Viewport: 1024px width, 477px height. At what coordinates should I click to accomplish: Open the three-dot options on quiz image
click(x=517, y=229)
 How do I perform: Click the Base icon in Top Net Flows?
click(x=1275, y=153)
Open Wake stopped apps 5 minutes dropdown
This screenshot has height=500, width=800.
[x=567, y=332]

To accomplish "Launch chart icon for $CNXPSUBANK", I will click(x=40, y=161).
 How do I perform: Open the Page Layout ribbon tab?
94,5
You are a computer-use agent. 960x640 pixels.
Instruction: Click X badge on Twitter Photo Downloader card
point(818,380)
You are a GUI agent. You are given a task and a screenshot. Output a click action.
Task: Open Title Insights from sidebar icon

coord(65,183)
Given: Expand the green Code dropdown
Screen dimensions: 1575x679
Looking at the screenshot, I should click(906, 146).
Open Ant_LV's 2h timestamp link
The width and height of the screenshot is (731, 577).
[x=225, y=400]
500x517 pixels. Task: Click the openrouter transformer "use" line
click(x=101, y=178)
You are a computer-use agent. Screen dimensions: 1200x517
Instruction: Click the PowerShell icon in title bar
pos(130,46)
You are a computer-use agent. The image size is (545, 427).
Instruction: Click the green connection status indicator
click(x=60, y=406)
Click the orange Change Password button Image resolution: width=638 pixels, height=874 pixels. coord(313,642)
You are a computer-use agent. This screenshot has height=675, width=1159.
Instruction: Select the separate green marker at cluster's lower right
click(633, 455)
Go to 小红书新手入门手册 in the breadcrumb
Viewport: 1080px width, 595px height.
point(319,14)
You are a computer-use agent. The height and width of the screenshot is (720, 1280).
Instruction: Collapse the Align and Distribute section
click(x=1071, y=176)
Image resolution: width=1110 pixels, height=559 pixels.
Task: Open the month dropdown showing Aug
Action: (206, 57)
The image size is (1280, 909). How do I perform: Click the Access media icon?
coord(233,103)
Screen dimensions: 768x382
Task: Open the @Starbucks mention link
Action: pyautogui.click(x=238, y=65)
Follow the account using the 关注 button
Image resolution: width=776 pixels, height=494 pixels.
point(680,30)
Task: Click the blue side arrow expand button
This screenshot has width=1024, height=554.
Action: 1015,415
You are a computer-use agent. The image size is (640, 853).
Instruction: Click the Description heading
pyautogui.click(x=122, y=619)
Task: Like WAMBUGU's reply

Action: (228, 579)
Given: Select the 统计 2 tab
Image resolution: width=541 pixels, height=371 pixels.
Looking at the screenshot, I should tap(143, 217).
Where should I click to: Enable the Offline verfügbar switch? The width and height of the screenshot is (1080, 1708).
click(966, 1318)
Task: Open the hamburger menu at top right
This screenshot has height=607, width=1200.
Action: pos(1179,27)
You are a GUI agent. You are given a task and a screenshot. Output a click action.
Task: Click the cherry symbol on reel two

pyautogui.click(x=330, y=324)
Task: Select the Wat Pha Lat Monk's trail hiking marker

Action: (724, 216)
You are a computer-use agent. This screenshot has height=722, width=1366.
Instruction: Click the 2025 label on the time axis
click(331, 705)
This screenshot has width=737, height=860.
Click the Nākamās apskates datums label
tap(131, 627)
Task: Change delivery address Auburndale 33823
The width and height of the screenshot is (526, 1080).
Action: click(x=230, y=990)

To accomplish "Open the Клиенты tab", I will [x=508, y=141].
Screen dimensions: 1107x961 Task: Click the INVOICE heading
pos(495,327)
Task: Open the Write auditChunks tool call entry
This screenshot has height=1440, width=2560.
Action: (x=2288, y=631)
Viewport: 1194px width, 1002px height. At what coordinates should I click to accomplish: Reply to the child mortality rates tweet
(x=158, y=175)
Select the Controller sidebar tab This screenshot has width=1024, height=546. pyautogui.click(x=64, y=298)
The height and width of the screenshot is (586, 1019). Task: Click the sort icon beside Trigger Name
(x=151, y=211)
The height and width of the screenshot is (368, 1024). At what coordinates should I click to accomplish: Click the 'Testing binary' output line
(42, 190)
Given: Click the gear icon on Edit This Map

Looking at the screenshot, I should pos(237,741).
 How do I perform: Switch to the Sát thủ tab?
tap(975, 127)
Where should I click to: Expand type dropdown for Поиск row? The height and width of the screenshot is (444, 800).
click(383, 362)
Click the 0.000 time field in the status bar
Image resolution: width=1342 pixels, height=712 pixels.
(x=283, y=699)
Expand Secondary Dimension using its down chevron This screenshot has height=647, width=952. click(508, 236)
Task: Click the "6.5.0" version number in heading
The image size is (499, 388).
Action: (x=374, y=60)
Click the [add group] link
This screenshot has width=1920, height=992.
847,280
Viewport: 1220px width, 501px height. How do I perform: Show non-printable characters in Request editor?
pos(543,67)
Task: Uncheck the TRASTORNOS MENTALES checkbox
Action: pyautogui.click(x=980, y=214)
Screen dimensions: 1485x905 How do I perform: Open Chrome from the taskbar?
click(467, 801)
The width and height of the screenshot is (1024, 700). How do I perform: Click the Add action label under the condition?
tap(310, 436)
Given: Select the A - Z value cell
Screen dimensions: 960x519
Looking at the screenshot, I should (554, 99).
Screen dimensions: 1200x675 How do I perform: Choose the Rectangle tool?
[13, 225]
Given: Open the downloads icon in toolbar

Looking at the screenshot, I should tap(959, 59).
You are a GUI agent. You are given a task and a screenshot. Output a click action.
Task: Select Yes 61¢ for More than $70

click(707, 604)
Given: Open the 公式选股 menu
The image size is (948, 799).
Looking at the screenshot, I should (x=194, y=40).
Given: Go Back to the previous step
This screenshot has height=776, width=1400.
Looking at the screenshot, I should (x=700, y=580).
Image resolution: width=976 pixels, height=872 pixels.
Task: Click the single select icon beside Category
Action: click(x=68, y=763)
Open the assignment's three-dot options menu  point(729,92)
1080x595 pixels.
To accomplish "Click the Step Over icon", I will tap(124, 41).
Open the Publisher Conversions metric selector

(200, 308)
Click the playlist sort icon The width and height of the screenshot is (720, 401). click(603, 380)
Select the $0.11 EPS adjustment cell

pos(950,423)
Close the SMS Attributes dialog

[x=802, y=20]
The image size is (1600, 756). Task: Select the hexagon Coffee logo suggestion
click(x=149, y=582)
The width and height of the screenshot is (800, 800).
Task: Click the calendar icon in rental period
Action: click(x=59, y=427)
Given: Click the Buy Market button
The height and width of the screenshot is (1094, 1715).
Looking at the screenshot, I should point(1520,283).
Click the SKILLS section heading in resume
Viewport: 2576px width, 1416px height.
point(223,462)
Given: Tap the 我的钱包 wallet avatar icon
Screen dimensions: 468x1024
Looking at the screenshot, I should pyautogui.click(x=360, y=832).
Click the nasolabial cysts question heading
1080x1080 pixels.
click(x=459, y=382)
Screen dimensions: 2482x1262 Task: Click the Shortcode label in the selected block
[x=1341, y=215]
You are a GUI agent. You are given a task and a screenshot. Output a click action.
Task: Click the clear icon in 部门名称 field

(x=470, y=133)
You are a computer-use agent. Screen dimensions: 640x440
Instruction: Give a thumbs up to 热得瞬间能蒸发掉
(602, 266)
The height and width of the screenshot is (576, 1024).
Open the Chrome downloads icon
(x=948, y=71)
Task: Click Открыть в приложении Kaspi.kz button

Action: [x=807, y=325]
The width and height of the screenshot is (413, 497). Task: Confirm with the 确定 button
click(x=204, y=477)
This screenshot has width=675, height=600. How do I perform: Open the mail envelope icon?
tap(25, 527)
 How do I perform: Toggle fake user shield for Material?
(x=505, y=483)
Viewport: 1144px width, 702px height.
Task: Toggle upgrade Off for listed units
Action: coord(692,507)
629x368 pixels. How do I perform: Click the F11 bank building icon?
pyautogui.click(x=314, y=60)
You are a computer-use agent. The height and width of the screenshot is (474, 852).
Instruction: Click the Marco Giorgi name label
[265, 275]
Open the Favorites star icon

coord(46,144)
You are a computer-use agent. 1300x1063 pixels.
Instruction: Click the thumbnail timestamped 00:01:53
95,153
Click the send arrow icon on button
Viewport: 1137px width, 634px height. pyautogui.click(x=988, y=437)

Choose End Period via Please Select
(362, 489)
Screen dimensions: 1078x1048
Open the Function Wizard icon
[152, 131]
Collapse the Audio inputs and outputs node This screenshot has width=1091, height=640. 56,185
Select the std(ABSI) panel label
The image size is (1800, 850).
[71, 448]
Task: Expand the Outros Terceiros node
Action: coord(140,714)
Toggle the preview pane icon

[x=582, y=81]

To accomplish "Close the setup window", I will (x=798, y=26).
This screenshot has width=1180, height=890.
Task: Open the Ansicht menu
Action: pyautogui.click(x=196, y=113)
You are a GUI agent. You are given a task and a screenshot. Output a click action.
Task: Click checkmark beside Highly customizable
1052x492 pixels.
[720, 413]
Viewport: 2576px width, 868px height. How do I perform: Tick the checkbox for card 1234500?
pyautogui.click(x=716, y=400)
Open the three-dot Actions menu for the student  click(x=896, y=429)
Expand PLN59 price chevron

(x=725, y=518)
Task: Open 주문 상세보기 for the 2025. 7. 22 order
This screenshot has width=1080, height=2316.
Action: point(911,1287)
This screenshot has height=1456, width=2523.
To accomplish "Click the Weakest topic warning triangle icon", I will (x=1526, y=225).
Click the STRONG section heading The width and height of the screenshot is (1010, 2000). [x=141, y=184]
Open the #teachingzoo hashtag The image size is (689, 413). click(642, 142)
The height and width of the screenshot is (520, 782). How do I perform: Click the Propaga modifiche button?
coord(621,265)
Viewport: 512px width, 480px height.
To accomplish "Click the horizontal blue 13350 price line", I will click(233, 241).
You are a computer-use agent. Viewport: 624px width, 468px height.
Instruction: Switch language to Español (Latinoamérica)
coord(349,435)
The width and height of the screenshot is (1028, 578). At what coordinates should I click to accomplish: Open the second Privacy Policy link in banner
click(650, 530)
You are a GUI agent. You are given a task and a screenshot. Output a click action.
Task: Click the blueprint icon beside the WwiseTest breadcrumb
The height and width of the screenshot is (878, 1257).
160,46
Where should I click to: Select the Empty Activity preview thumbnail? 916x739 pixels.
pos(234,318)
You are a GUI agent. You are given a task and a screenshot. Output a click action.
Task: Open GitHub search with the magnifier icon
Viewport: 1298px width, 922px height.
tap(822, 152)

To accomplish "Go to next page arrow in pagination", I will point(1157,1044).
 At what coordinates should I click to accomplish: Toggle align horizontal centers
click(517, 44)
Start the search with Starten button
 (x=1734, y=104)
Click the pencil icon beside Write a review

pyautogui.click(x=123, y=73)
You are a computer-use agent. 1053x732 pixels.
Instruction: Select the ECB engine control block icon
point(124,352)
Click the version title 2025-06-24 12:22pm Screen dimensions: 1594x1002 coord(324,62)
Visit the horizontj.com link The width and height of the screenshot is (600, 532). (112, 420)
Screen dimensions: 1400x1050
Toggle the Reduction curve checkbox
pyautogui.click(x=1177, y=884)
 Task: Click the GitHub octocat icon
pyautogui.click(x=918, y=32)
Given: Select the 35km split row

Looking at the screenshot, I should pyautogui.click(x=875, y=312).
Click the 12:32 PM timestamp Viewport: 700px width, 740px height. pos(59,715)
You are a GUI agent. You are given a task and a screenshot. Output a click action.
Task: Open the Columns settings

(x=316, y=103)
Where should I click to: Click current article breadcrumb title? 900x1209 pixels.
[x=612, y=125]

What this task involves - Where a line of the records holds the word "Change", copy that line.

Solution to this exercise -
Click the orange Change Password button Image resolution: width=638 pixels, height=874 pixels. coord(313,642)
Task: Change delivery address Auburndale 33823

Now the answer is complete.